BYOM requirements: (1) active SQL Server license with Software Assurance; (2) License Mobility rights via Microsoft’s License Mobility program; (3) License Mobility Verification Form submitted to Microsoft; (4) SQL Server RTM media (ISO) uploaded to an S3 bucket.

BYOM supports Enterprise and Standard editions in production, plus Developer Edition for non-production. The per-hour BYOM rate is lower than equivalent LI because you are providing the license. If you have existing SQL Server Enterprise or Standard Edition licenses with active Software Assurance, BYOM is the most cost-efficient path and eliminates the 10-instance LI account limit.
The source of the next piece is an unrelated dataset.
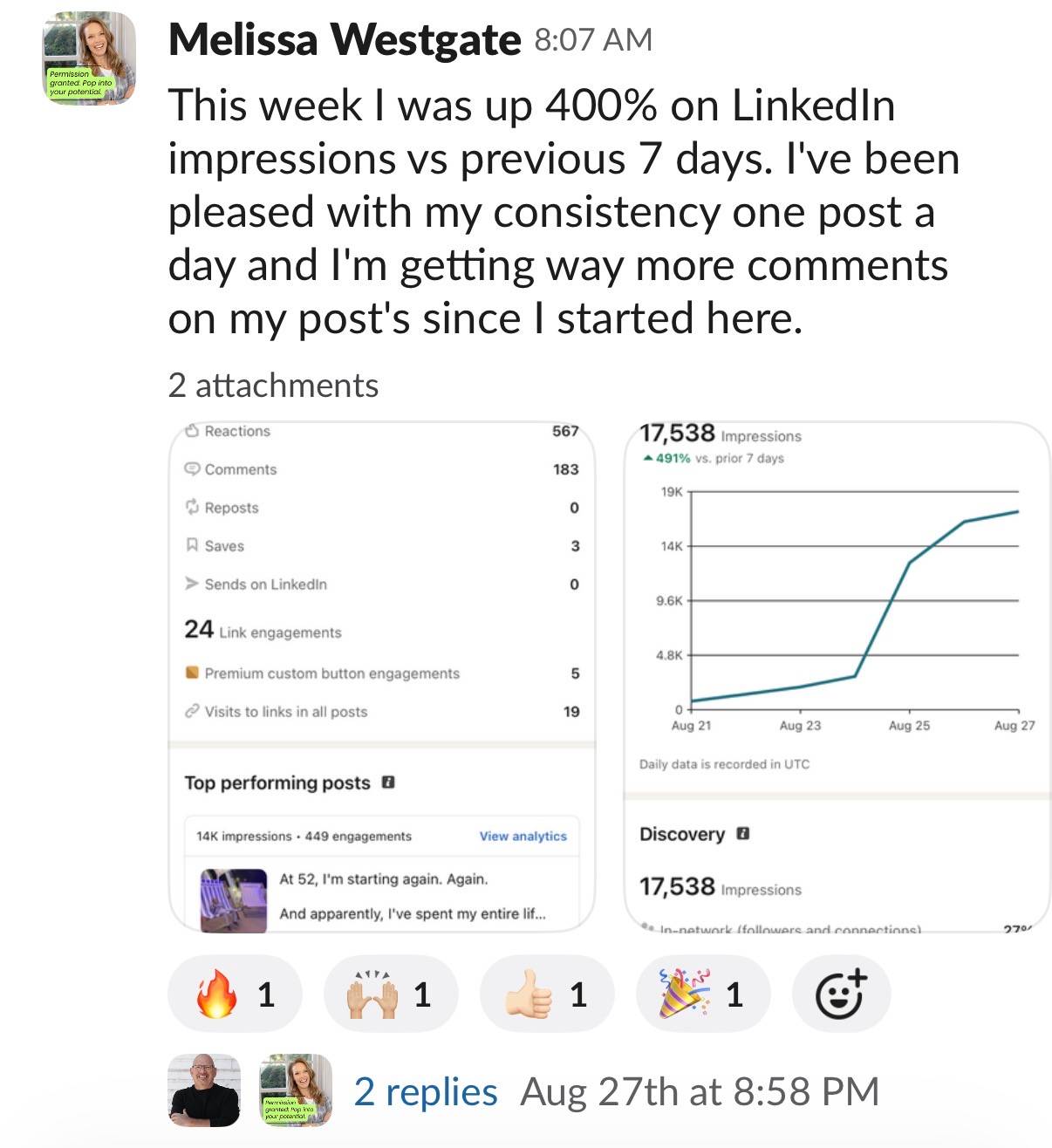The height and width of the screenshot is (1148, 1052).
Task: Toggle the thumbs up reaction
Action: click(x=547, y=994)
BYOM vs LI cost decision: if your organization holds active SQL Server Enterprise or Standard Edition licenses with Software Assurance covering sufficient cores for your planned RDS fleet, BYOM will be cheaper per hour than LI for the equivalent edition. The BYOM per-hour rate reflects compute plus Windows OS only — no SQL Server license bundled. The savings magnitude depends on the edition (higher for Enterprise) and the number of instances. If Software Assurance is not active or cannot be renewed cost-effectively, LI is the simpler and often cost-comparable path for Standard Edition workloads.
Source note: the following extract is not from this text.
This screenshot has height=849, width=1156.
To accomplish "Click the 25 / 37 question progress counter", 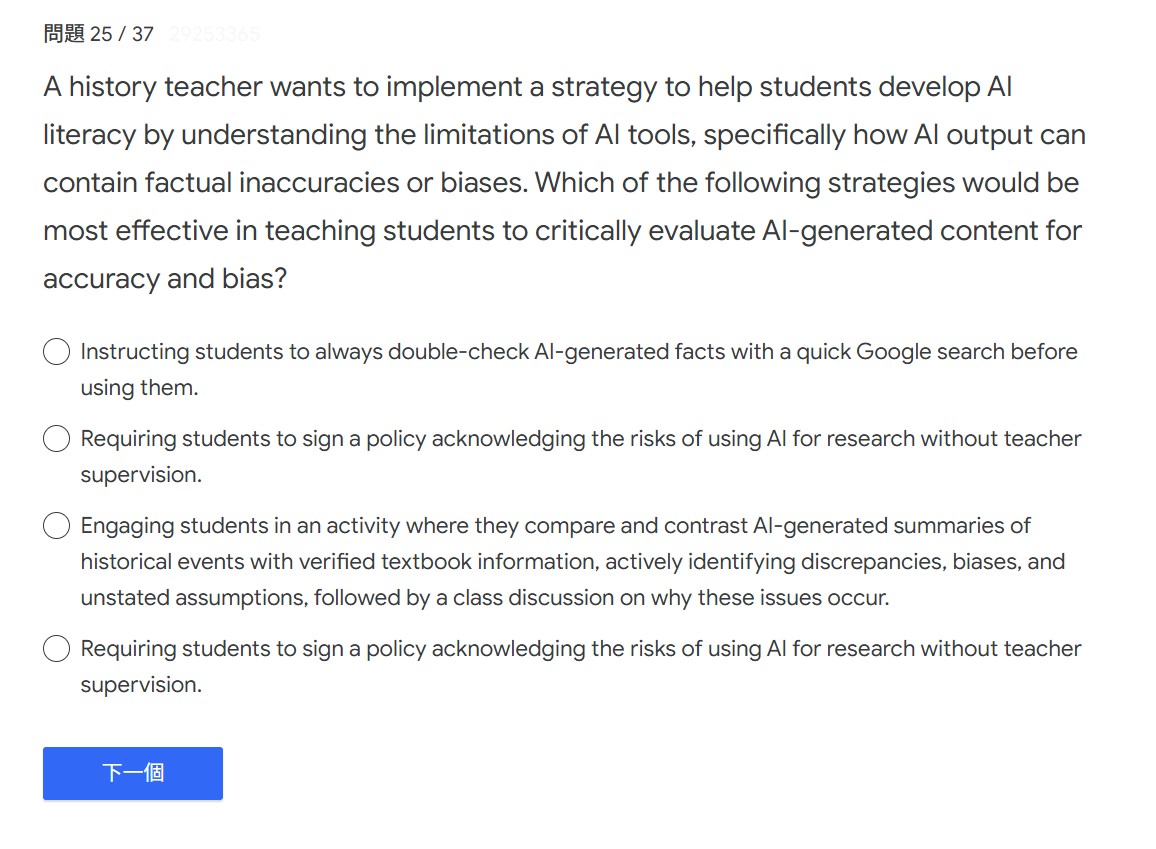I will click(x=122, y=34).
The Most Important RDS SQL Server RI Constraint: No Size Flexibility

Size flexibility is one of the most valuable features of Reserved Instances for open-source RDS engines. It means a single RI purchase automatically covers any size within the same instance family. A db.m5.xlarge MySQL RI covers two db.m5.large MySQL instances, or four db.m5.small instances, or one db.m5.xlarge — whichever combination of sizes is running in that family.

RDS SQL Server has no size flexibility. AWS official Reserved Instances documentation states this explicitly: ‘Size flexibility does not apply to Microsoft SQL Server and the License Included (LI) edition of Oracle.’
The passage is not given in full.